WORK TO COMPLETE: As written and without pictures, set down the lines from the one that contains "Screen dimensions: 1657x994" through the end of the data.

[Records from a data collection]
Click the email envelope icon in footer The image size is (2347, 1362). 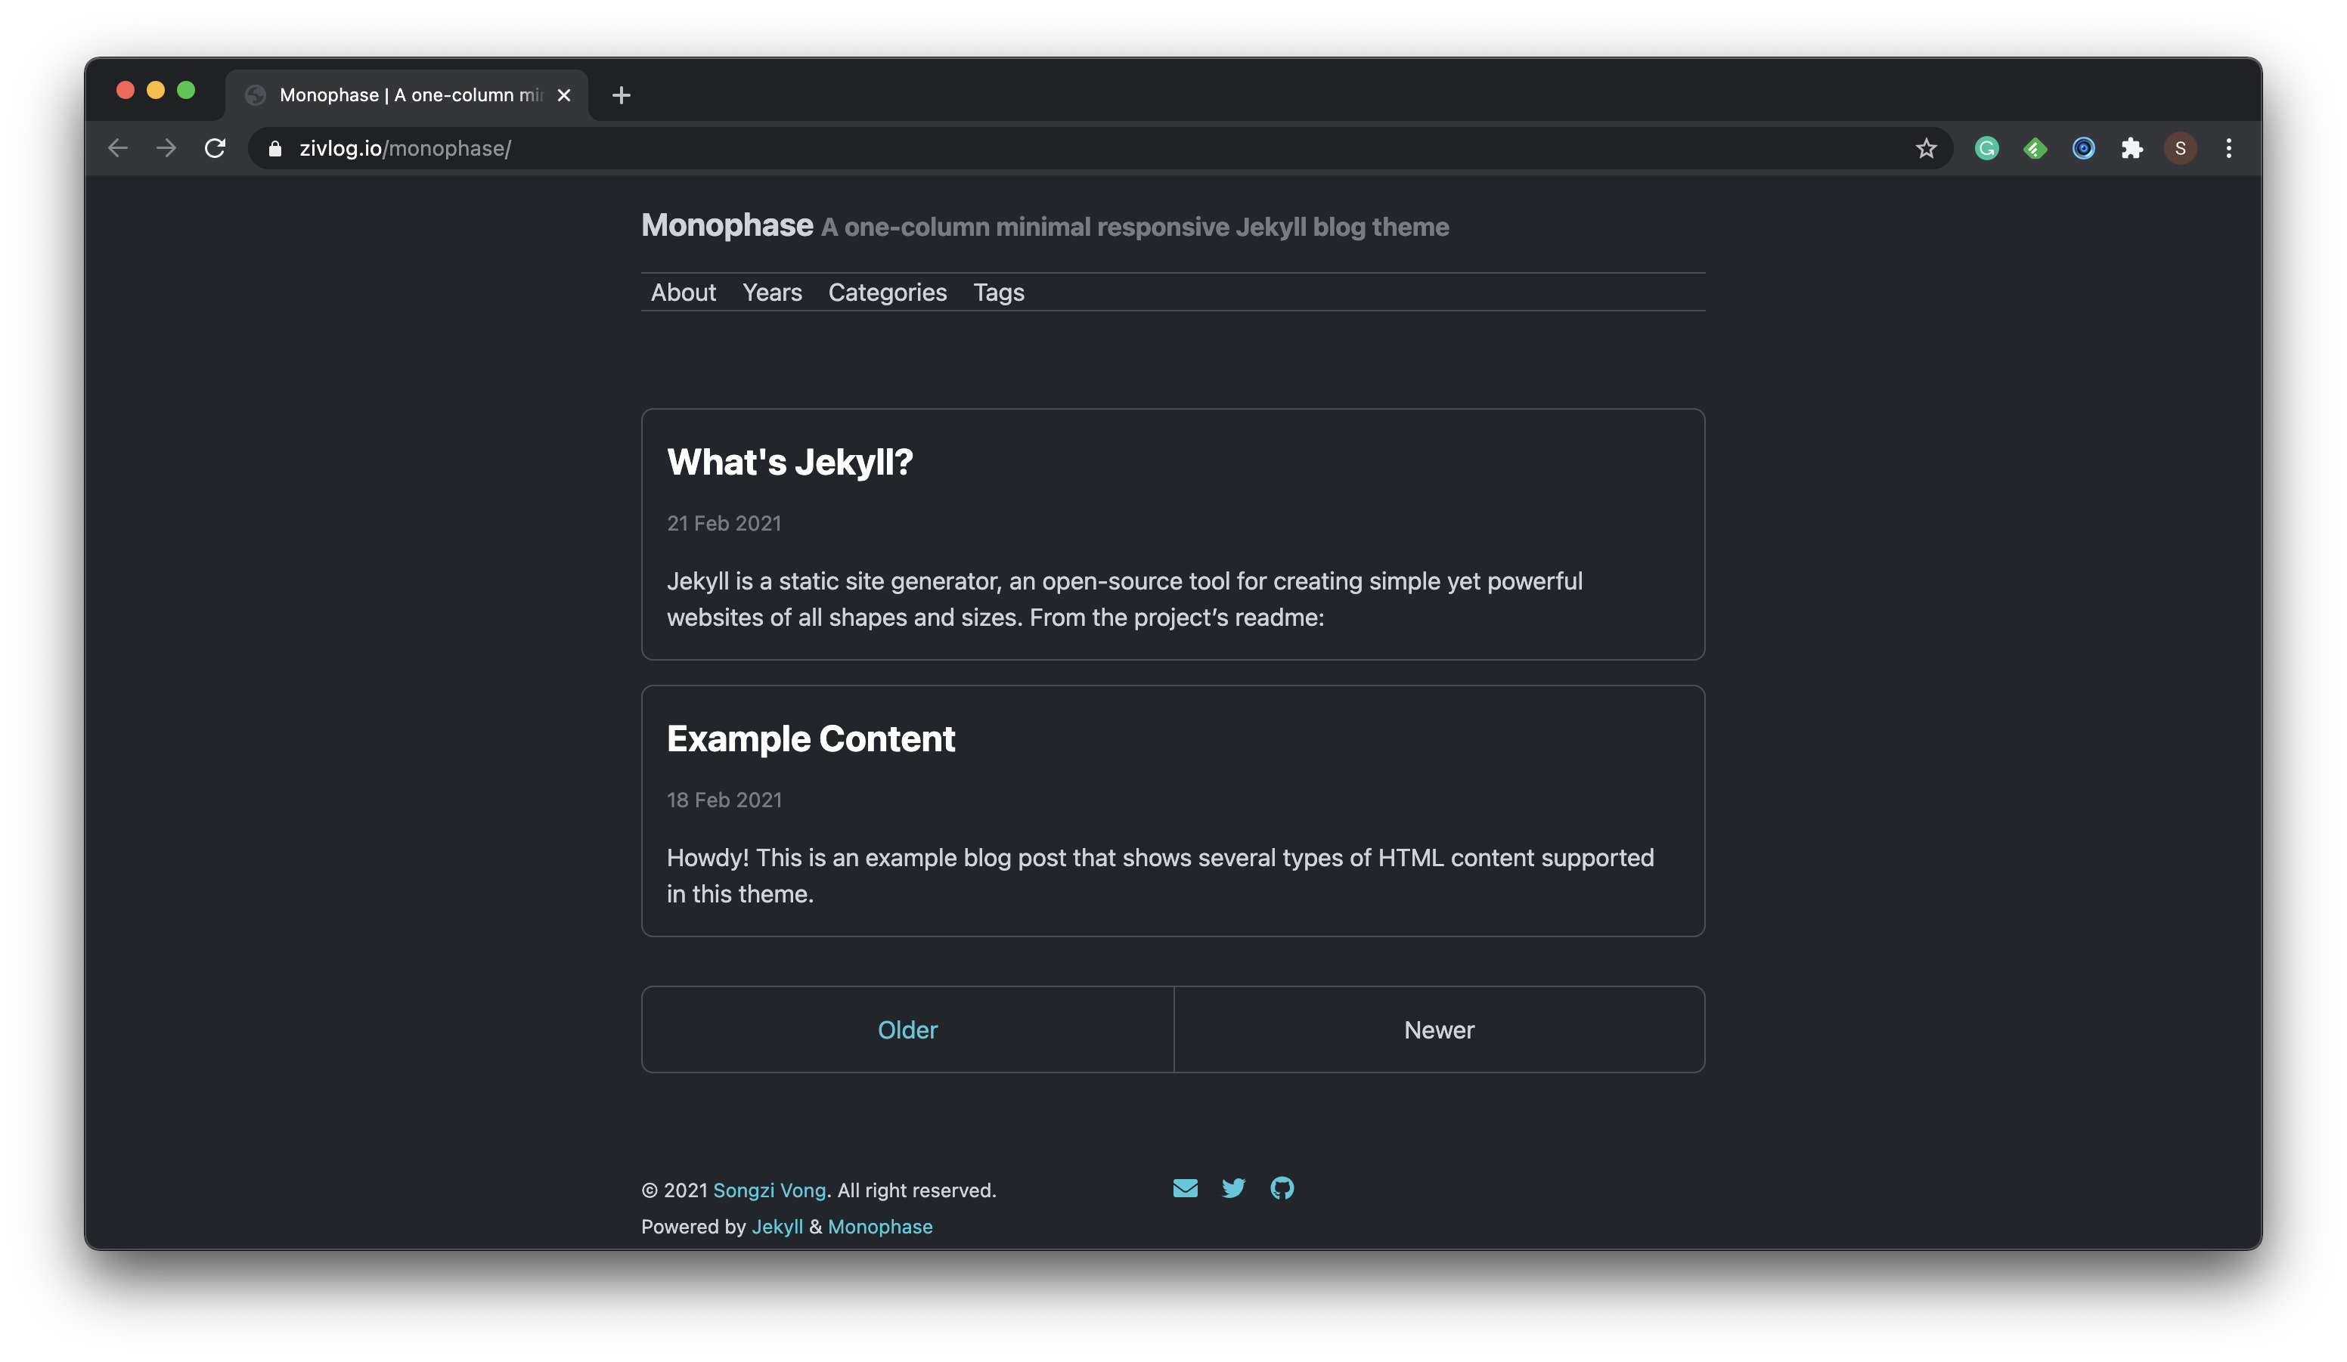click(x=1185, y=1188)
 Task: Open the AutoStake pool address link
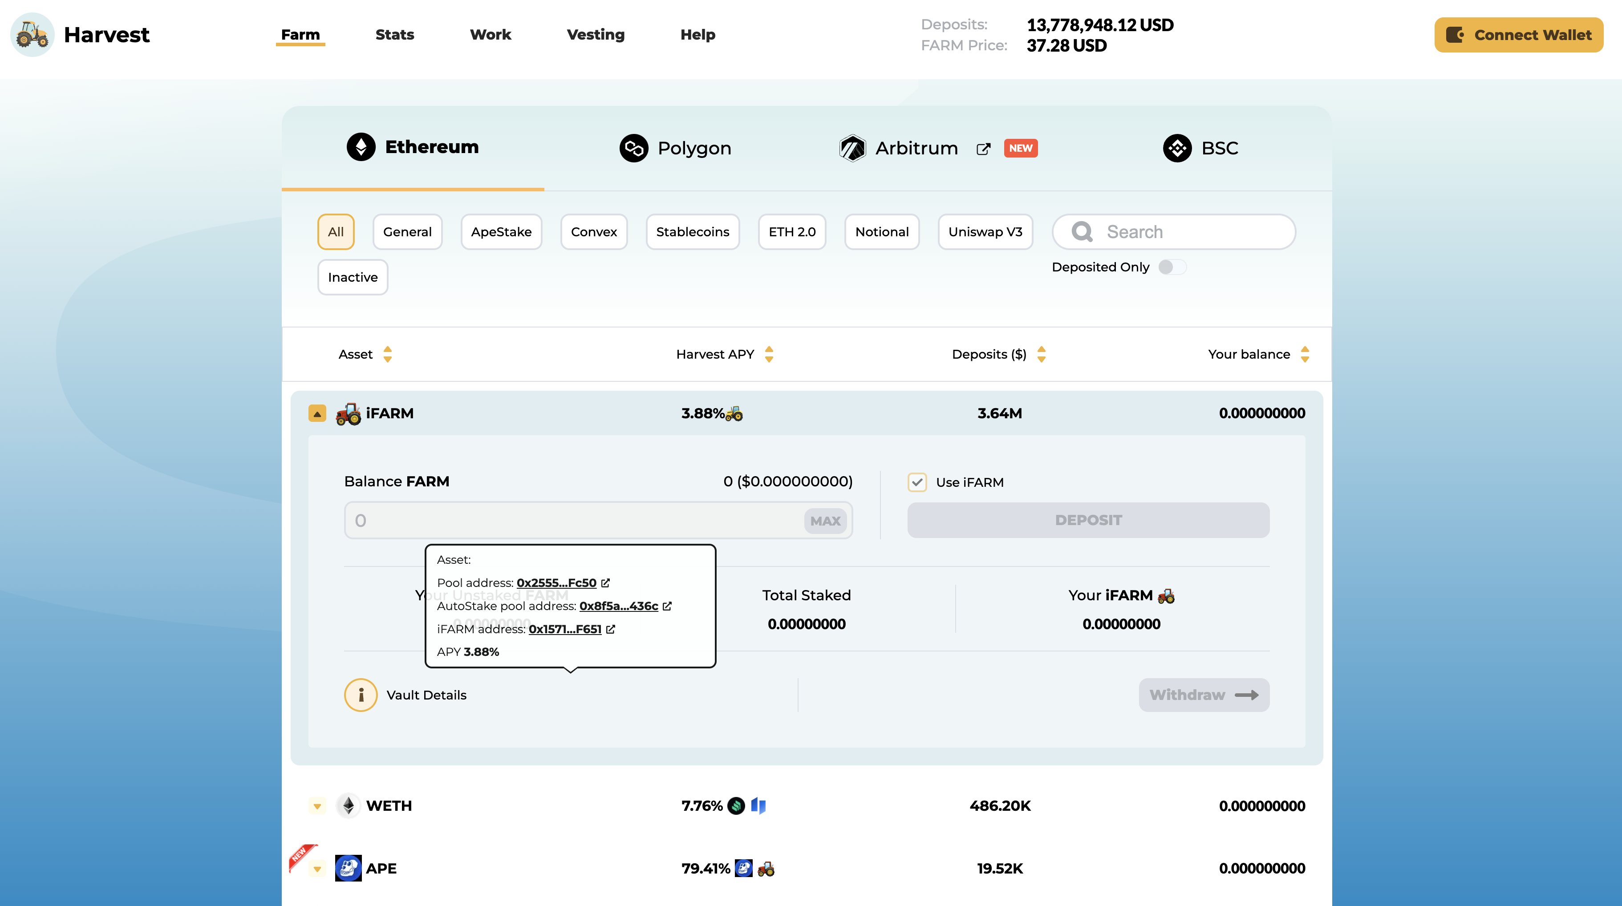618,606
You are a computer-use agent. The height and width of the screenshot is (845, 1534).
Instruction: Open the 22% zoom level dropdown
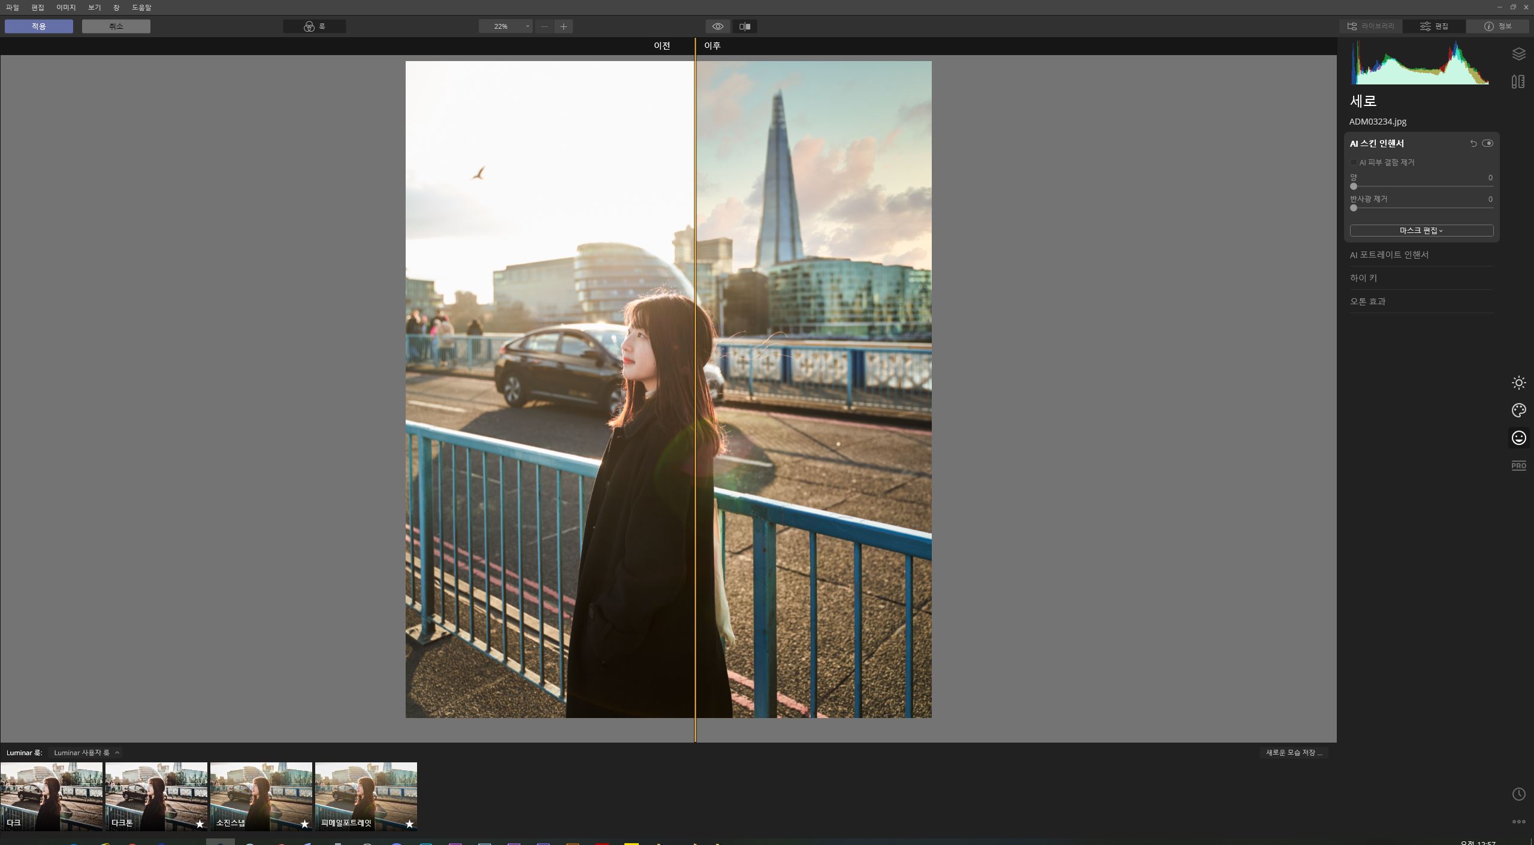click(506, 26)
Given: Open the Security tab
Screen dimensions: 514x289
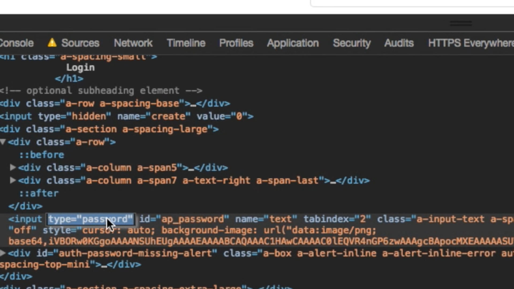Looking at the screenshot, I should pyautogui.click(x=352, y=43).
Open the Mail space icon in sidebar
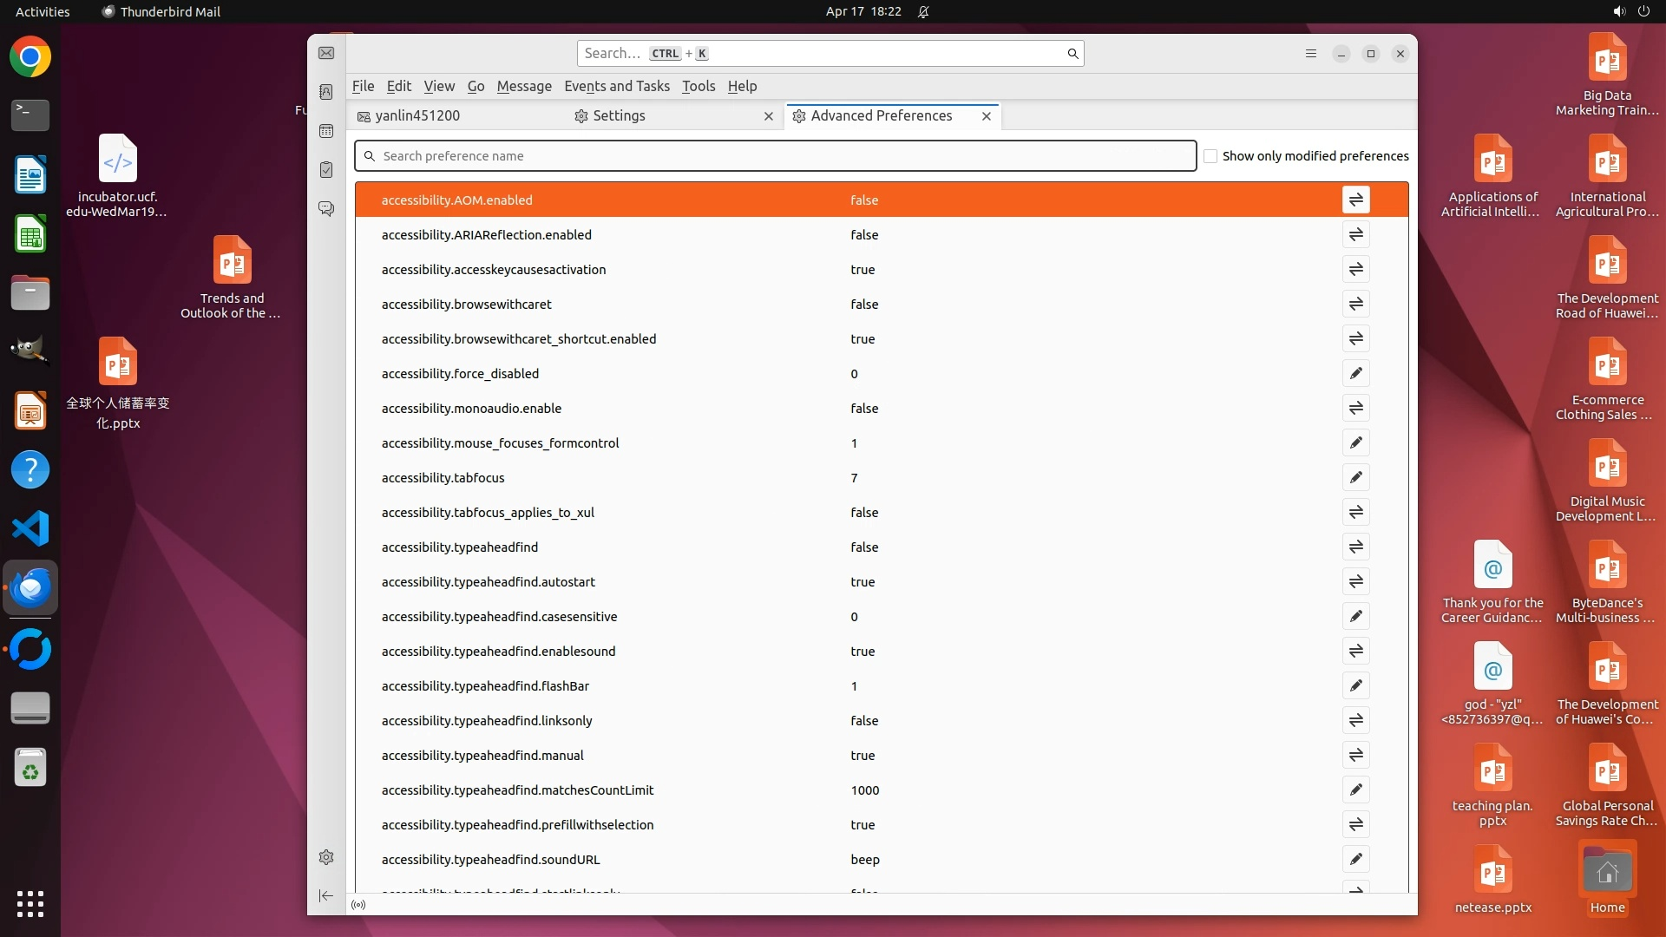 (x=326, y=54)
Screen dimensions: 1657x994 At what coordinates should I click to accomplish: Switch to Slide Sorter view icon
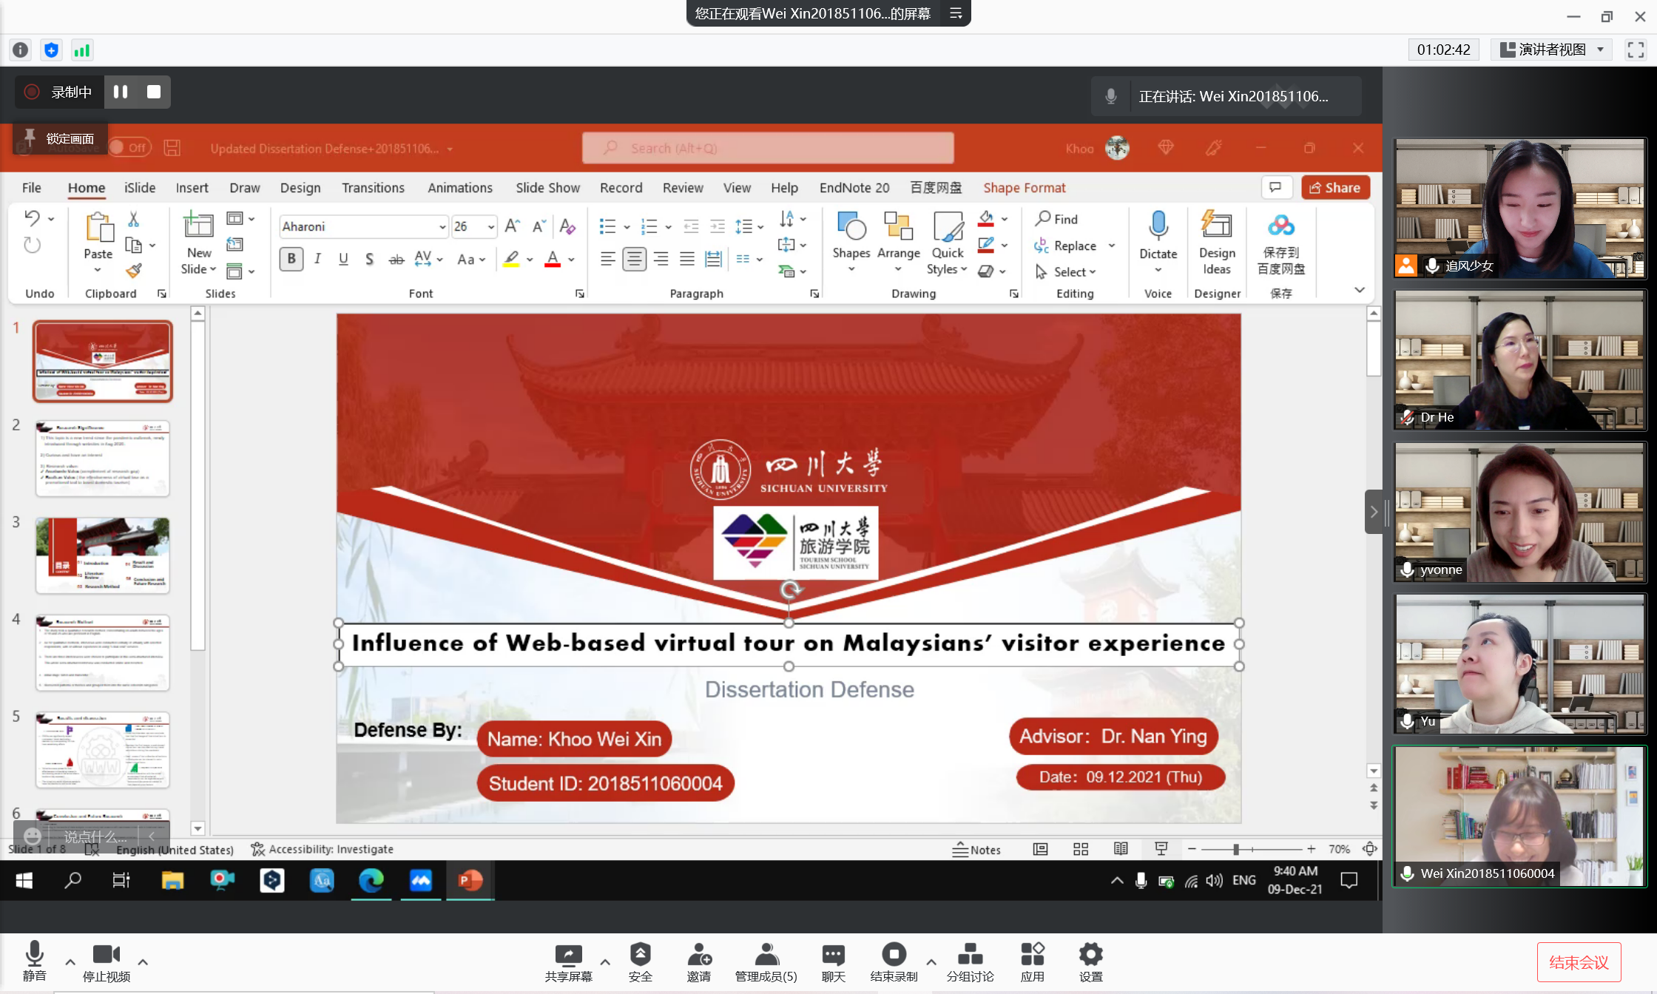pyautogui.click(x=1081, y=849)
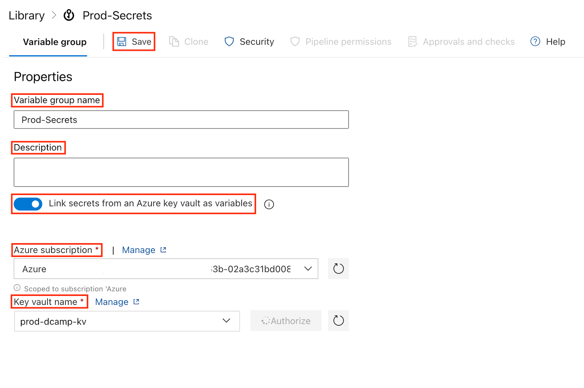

YOUR SOLUTION:
Screen dimensions: 1657x994 At what coordinates should I click to accomplish: Switch to Slide Sorter view icon
pyautogui.click(x=1081, y=849)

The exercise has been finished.